Once the scientist has determined which image data are desired, he should have the option 
of extracting these data from the archival system. By linking the image browse facility with a 
Relational Data Base Management System (RDBMS), the researcher would be able to determine 
which ancillary data may be useful for the investigation. The Interactive Data Integration and 
Management System (IDIMS), developed for the Earth Science and Applications Division by the 
University of Alabama in Huntsville, is a menu-driven system which allows catalog browsing and 
retrieval of earth science data sets (Graves et al., 1990.) IDIMS manages and integrates data with 
an object-oriented approach that provides an interface between an RDBMS, the host computer 
operating system, storage management systems, and other software systems or algorithms. The 
RDBMS provides the capability to inter-relate data sets and algorithms from different scientific 
disciplines. The object-oriented user interface provides the flexibility and extensibility required 
for an evolving system to adapt to scientific needs. IDIMS was incapable of pictorially presenting 
data to the scientist. The researcher had to first extract data from the archive to determine whether 
a case study was worth pursuing. The integration of the image browse selection software with the 
IDIMS capability provides the scientist a better understanding of the data and allows him to 
extract all pertinent data from the data archive. 

The first phase of the project was to determine the feasibility of using laser video disk 
technology as the basis for the visual browse facility.

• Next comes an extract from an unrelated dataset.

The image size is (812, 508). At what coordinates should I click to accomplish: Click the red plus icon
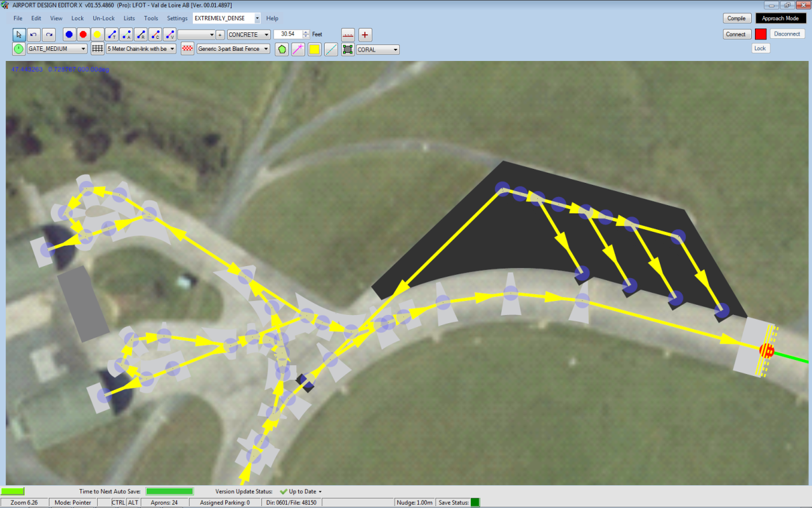[x=365, y=34]
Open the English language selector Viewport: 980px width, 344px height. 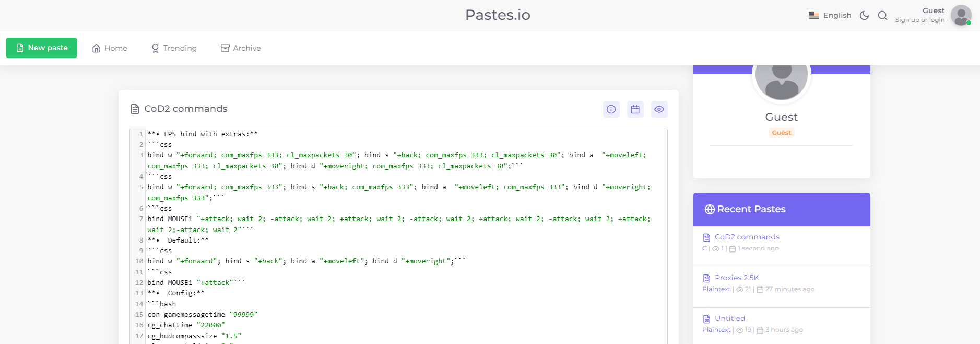pos(830,15)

It became apparent as we explored the laser 
video disk technology that it was a media which would greatly inhibit development of a visual 
toowse and data archive access facility. Several factors were part of that decision: 

• Cost - writable laser video disk systems are very expensive ($30,000). 

• Software interfaces would be difficult to develop and would be device dependent. 

• Usage would be limited to one user at a time. 

• User would have to physically relocate themselves. 

• Could not readily be accessed via computers on networks. 

• Data would be analog.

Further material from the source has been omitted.